Abbasid cavalry corps

The Hujariyya (حجرية) were an elite cavalry corps that was one of the chief components of the late Abbasid army, from c. 900 to their forcible disbandment in 936.

==Etymology==
The name derives from the word for 'chamber, room' (ḥujra), and refers to troops housed and trained in or near the caliphal palace and its chambers.

==Establishment==
The first unit of this name was established by the Abbasid caliph al-Mu'tadid. They were military slaves (mamlūks or ghilmān) who were placed under the training of eunuch tutors (al-khudum al-ustādhīn) and kept under close supervision, not being allowed to exit the palace except in the company of their tutors. They fought mainly as mounted archers.

==Role and history==
First mentioned in 900, they would form the main cavalry force of the Abbasid army in the 10th century. Despite their military prowess, they are rarely recorded as participating in campaigns or in provincial garrisons, and spent most of their time in Baghdad, where they served ostensibly as guards of the caliph, but more often as the power base of ambitious generals. One notable exception is their mobilization to confront the Qarmatian invasion of Iraq in 927, but they did not engage in combat.

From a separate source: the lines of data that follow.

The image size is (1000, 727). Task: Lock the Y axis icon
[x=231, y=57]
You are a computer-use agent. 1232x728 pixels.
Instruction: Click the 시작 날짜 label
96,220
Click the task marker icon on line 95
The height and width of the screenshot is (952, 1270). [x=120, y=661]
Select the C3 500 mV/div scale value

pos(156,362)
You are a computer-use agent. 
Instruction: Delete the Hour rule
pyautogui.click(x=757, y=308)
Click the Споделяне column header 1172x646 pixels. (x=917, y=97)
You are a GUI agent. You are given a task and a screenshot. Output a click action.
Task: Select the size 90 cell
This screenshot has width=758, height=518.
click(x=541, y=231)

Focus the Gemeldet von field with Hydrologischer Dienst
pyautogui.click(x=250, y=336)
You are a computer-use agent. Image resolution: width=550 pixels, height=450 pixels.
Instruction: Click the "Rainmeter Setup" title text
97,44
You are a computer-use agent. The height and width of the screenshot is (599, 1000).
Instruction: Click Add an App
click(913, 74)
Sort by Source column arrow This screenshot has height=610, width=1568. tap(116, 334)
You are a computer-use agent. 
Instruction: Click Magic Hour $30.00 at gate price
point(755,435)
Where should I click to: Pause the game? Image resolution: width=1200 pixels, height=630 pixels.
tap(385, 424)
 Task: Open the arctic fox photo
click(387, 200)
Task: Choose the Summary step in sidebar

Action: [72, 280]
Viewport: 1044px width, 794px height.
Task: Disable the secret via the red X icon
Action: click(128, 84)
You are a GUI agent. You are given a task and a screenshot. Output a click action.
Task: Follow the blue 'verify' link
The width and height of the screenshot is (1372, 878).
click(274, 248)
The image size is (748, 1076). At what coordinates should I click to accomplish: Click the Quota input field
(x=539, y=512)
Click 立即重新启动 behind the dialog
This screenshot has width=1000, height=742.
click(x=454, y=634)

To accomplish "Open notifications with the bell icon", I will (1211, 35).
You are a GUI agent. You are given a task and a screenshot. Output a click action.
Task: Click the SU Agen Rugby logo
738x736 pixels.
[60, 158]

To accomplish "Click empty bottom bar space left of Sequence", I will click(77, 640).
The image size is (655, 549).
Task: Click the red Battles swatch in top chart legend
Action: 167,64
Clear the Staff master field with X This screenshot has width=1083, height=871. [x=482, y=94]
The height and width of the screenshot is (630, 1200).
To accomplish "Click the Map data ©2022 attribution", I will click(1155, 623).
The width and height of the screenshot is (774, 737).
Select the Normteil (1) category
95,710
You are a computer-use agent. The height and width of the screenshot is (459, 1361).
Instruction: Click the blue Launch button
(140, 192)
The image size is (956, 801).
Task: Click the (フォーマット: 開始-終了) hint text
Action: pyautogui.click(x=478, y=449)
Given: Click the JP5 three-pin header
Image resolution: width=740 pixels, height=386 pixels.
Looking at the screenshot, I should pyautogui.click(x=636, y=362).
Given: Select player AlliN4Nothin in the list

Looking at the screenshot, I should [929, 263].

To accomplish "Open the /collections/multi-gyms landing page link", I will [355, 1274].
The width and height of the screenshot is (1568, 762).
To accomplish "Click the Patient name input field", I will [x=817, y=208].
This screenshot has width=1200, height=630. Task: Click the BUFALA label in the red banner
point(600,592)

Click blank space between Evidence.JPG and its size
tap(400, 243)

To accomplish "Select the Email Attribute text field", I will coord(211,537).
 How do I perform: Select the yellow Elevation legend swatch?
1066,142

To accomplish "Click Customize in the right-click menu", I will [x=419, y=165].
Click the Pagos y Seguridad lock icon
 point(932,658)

By the death of al-Mu'tadid in 902, they were a significant force, and his successor, al-Muktafi increased their salaries to ensure their loyalty, especially as he moved to depose al-Mu'tadid's commander-in-chief, Badr. According to the surviving records, the senior members of the corps received 16 gold dinars, and the junior ones 12. They remained the core of the Abbasid armies under al-Muqtadir, and are often recorded as rioting in demand of higher salaries and interfering in the politics of the Abbasid court. By 927, they numbered some 12,000 men, and were able to destroy their long-time rivals and competitors for the Caliphate's increasingly scarce financial resources, the more numerous Masaffi infantry corps.

==Disbandment==
They became even more actively involved in court politics after the overthrow of al-Muqtadir, and deposed Caliph al-Qahir in 934. As a result, in 936 the strongman Ibn Ra'iq decided to eliminate them. They were ordered to accompany Caliph al-Radi to Wasit. Once there, they were mustered and those unfit for service ("the interlopers, the substitutes, the women, the traders and the refugees") dismissed. This provoked an uprising, but in a battle with Ibn Ra'iq's men, the Hujariyya were defeated with heavy loss of life. Their remnants were pursued and attacked even in Baghdad, where their quarters were plundered and torched. A few of the corps survived, and some even joined Ibn Ra'iq, but the Hujariyya as a corps was destroyed. With them perished the last body of troops still loyal to the Abbasid dynasty, rather than individual strongmen, opening the way for the establishment of Ibn Ra'iq, and other military commanders after him, as quasi-dictators over a powerless, puppet caliph.